TEXTAUSZUG:
□ □ □ □

Es gibt viele Formen der Gentrifzierung. Auch in Freiburg beobachten wir, wie Stadtviertel aufgewertet und Menschen mit wenig ökonomischem Kapital verdrängt werden. Im Quartier „Westlich der Merzhauser Straße“ wurde das erst neulich eindrücklich aufgezeigt. Bei einer durchschnittliche Mietbelastungsquote von 44% des Einkommens kann hier nur weiterhin wohnen, wer seinen Lebensstandard massiv einschränkt. Diese Verdrängung aus dem Lebenstil hat hohe soziale Kosten und ist eines der Glieder im Gentrifizierungsprozess.

Auch wenn die Freiburger Stadtbau – als größter Mietwohnungsanbieter - im Auftrag des Gemeinderates die Mieten flächendeckend erhöht oder halbwegs günstigen Wohnraum wie in der Johann-Sebastian-Bach-Straße in Herdern gezielt zerstört, werden Menschen aus ihren Lebenszusammenhängen verdrängt und die soziale Segregation der Stadt – reicher Osten, armer Westen – nimmt weiter zu. Selbst über die Vergabe von Freiflächen zum Neubau teurer Eigentumswohnungen wird munter gentrifiziert: Dass die umliegenden Mieten dann steigen werden, ist allgemein bekannt – nur wieviele Menschen diese Mieten dann nicht mehr bezahlen können wird gerne ignoriert. Luxussanierung und teurer Neubau werden dennoch stets einer sozialverträglichen Nutzung vorgezogen. Es warten ja auch höhere Gewinne.

□ □ □ □

[Unbearbeitete Einträge]
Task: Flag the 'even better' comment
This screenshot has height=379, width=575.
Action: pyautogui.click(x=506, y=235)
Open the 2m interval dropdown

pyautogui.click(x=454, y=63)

□ □ □ □

AUFGABENSTELLUNG:
Beantworte anhand des Textes zur Gentrifizierung in Freiburg:
(a) Wie hoch ist die durchschnittliche Mietbelastungsquote im Quartier „Westlich der Merzhauser Straße“?
(b) In welcher Straße hat die Freiburger Stadtbau halbwegs günstigen Wohnraum gezielt zerstört?
(c) Wie ist die soziale Segregation der Stadt im Text beschrieben?

FERTIGE LÖSUNG:
(a) 44 % des Einkommens
(b) In der Johann-Sebastian-Bach-Straße in Herdern
(c) Reicher Osten, armer Westen